[Records shown]:
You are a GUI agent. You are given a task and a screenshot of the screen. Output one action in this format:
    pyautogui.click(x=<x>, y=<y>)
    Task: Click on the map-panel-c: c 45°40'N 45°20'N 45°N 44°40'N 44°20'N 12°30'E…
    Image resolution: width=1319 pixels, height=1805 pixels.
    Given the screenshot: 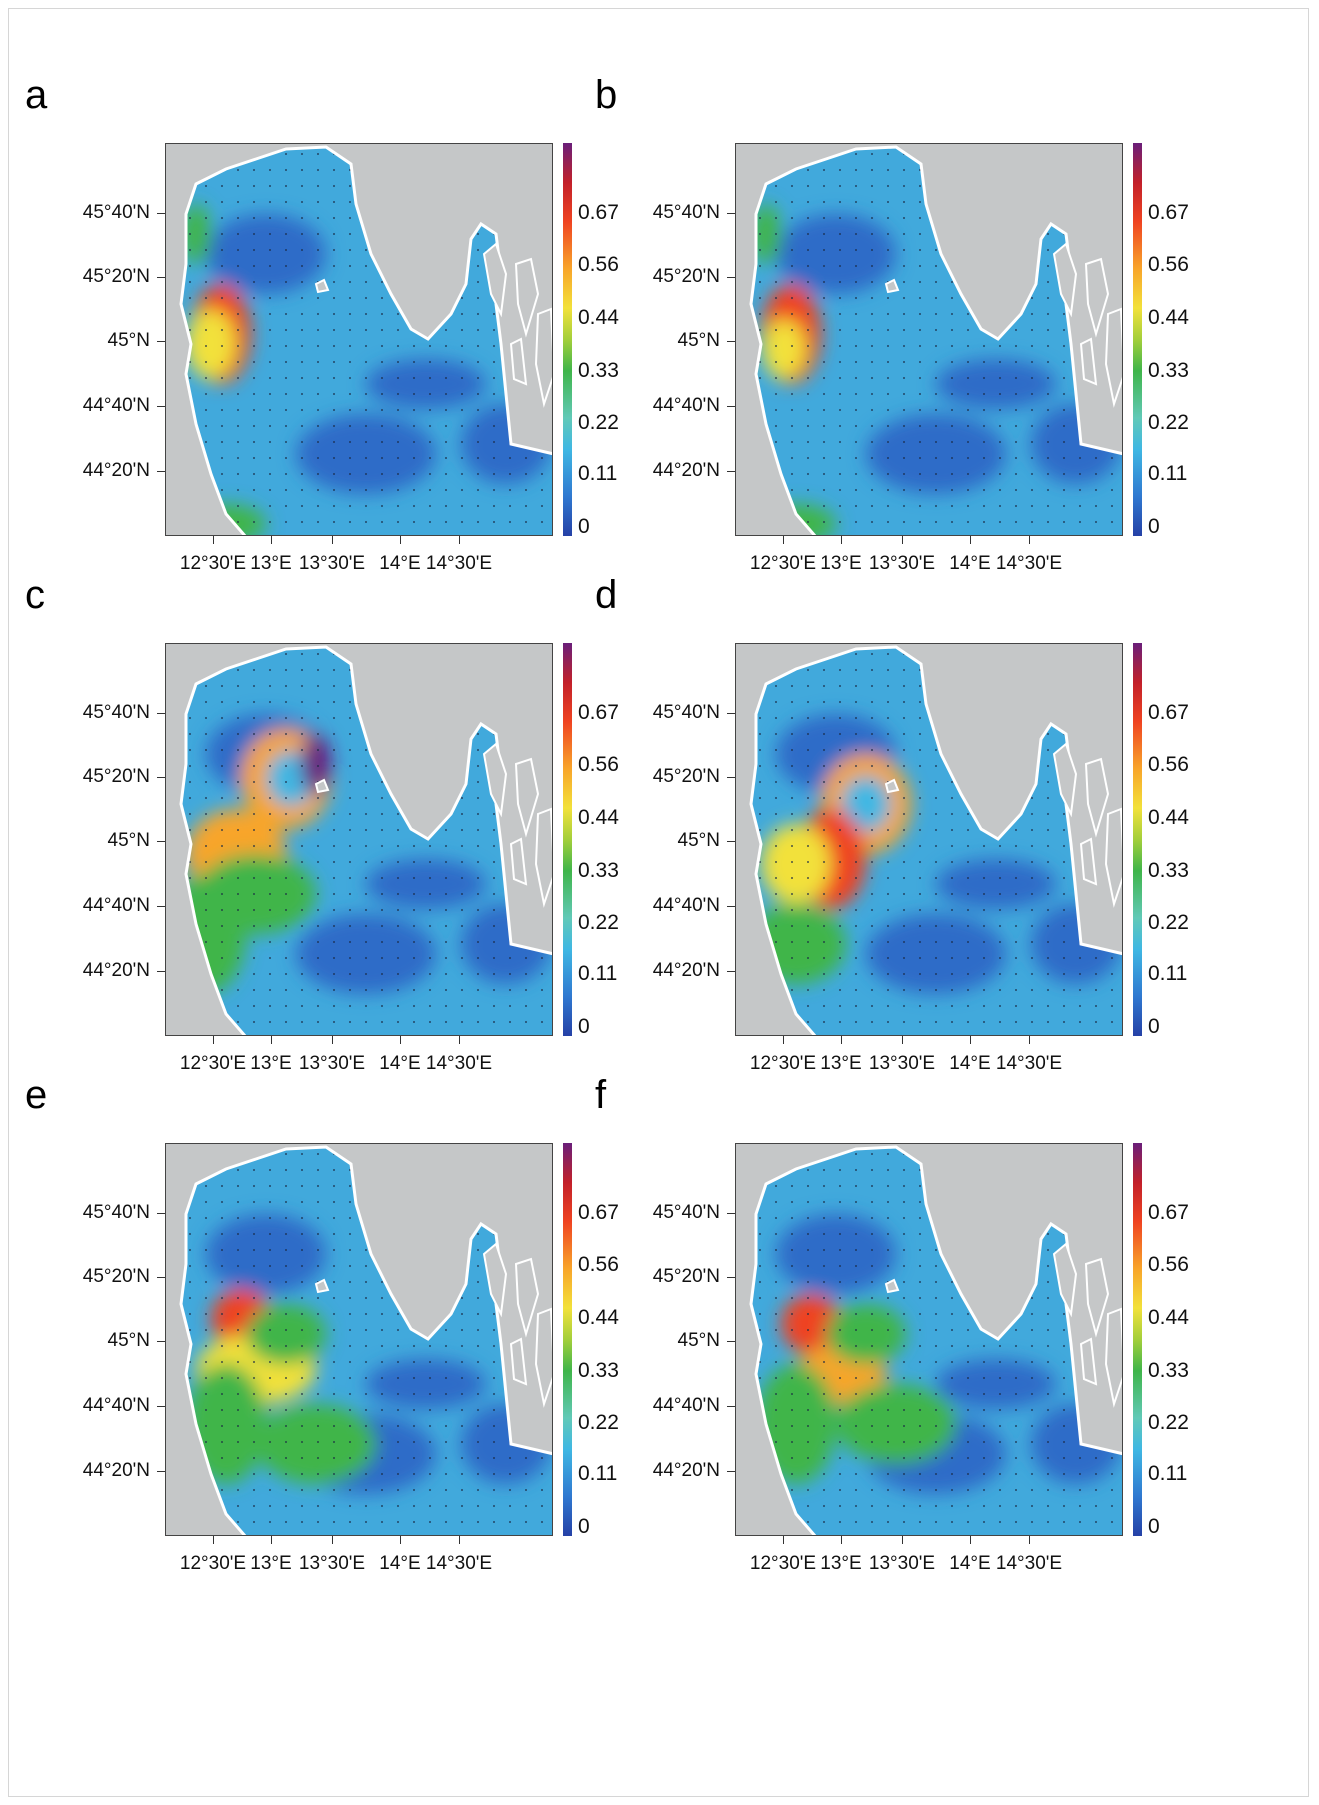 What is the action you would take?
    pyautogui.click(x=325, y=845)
...
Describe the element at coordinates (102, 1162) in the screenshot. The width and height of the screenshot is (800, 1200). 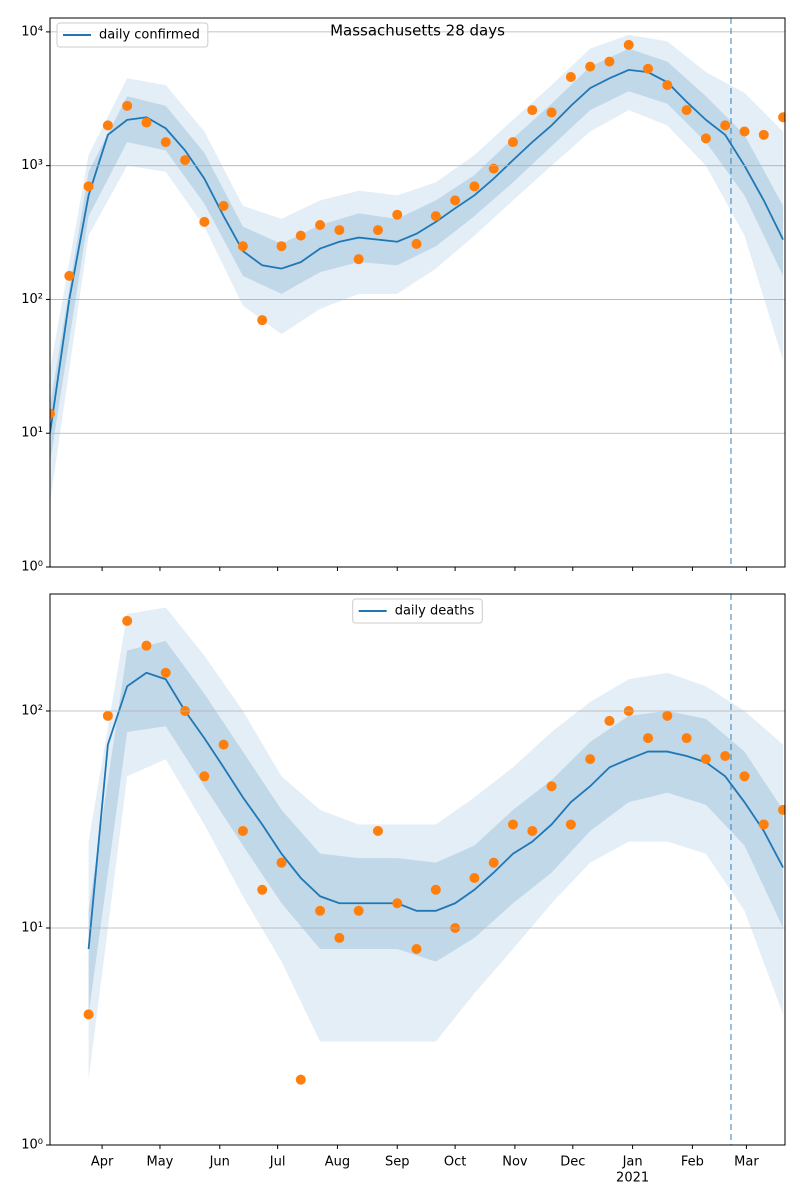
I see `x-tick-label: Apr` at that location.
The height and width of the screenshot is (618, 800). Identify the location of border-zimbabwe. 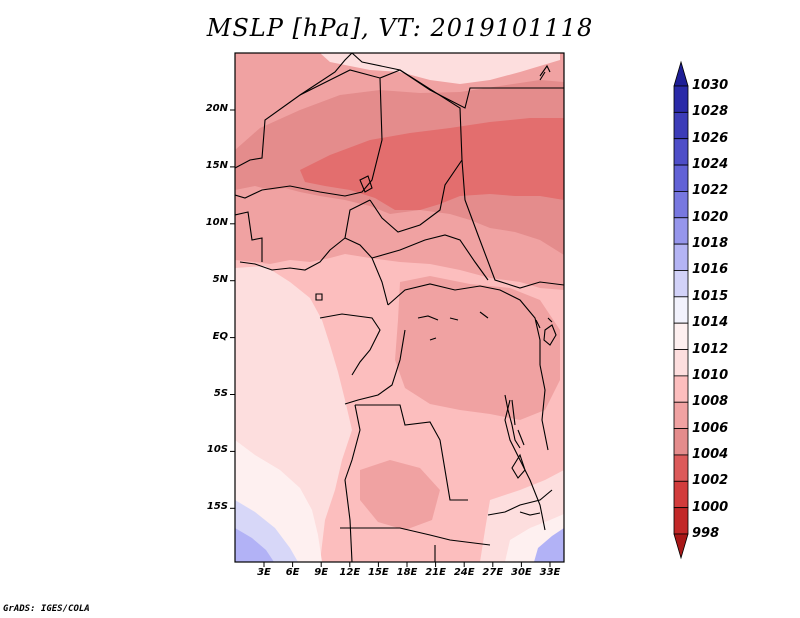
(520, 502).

[Instructions for the task]:
Express the material between the line holding "The height and" and the line holding "(520, 502).", inclusive, as a numbered list with blank lines omitted. Leave the pictures out.

[Solution to this exercise]:
1. The height and width of the screenshot is (618, 800). Identify the location of border-zimbabwe. 
2. (520, 502).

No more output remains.